Task description
Write out the records again exactly. Nothing should be dropped.
Top of Data section
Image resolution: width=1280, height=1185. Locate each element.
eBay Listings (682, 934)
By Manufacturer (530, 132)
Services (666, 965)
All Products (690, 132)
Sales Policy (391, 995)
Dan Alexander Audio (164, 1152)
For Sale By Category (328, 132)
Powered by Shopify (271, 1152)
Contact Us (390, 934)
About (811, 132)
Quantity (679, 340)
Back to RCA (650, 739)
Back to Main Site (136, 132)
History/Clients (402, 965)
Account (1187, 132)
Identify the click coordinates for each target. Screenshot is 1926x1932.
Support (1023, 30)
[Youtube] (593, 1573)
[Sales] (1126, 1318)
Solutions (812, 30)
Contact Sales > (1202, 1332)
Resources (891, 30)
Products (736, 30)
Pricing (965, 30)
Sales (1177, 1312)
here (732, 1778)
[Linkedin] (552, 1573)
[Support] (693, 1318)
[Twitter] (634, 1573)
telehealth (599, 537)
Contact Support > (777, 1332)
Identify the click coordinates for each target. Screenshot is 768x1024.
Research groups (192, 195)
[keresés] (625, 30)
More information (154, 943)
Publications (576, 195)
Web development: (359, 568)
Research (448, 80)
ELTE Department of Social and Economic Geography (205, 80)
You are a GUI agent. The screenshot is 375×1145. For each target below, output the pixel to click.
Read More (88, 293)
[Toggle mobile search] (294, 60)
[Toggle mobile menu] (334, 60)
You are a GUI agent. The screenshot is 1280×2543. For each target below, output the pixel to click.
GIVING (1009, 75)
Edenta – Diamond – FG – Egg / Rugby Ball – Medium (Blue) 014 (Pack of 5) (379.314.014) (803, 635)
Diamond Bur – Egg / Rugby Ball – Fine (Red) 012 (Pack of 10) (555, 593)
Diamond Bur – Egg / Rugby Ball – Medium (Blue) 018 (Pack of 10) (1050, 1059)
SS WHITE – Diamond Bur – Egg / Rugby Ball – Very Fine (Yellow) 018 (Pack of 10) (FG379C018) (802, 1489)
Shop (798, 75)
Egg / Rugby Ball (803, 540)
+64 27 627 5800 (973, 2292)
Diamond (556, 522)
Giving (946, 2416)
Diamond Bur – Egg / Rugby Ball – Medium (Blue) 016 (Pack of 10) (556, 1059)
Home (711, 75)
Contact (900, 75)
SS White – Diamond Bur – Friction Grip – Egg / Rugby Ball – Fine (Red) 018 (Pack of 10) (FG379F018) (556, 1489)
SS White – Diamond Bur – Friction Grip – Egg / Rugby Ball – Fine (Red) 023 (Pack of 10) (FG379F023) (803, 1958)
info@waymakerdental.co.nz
Bottom of Data section
Final answer
Image resolution: width=1280, height=1185. Locate each element.
eBay Listings (682, 934)
By Manufacturer (530, 132)
Services (666, 965)
All Products (690, 132)
Sales Policy (391, 995)
Dan Alexander Audio (164, 1152)
For Sale By Category (328, 132)
Powered by Shopify (271, 1152)
Contact Us (390, 934)
About (811, 132)
Quantity (679, 340)
Back to RCA (650, 739)
Back to Main Site (136, 132)
History/Clients (402, 965)
Account (1187, 132)
Identify the click coordinates for each target. Screenshot is 1926x1932.
Support (1023, 30)
[Youtube] (593, 1573)
[Sales] (1126, 1318)
Solutions (812, 30)
Contact Sales > (1202, 1332)
Resources (891, 30)
Products (736, 30)
Pricing (965, 30)
Sales (1177, 1312)
here (732, 1778)
[Linkedin] (552, 1573)
[Support] (693, 1318)
[Twitter] (634, 1573)
telehealth (599, 537)
Contact Support > (777, 1332)
Identify the click coordinates for each target. Screenshot is 768x1024.
Research groups (192, 195)
[keresés] (625, 30)
More information (154, 943)
Publications (576, 195)
Web development: (359, 568)
Research (448, 80)
ELTE Department of Social and Economic Geography (205, 80)
You are a GUI agent. The screenshot is 375×1145. For each target below, output the pixel to click.
Read More (88, 293)
[Toggle mobile search] (294, 60)
[Toggle mobile menu] (334, 60)
You are a GUI agent. The screenshot is 1280×2543. For each target below, output the pixel to click.
GIVING (1009, 75)
Edenta – Diamond – FG – Egg / Rugby Ball – Medium (Blue) 014 (Pack of 5) (379.314.014) (803, 635)
Diamond Bur – Egg / Rugby Ball – Fine (Red) 012 (Pack of 10) (555, 593)
Diamond Bur – Egg / Rugby Ball – Medium (Blue) 018 (Pack of 10) (1050, 1059)
SS WHITE – Diamond Bur – Egg / Rugby Ball – Very Fine (Yellow) 018 (Pack of 10) (FG379C018) (802, 1489)
Shop (798, 75)
Egg / Rugby Ball (803, 540)
+64 27 627 5800 (973, 2292)
Diamond (556, 522)
Giving (946, 2416)
Diamond Bur – Egg / Rugby Ball – Medium (Blue) 016 (Pack of 10) (556, 1059)
Home (711, 75)
Contact (900, 75)
SS White – Diamond Bur – Friction Grip – Egg / Rugby Ball – Fine (Red) 018 (Pack of 10) (FG379F018) (556, 1489)
SS White – Diamond Bur – Friction Grip – Egg / Rugby Ball – Fine (Red) 023 (Pack of 10) (FG379F023) (803, 1958)
info@waymakerdental.co.nz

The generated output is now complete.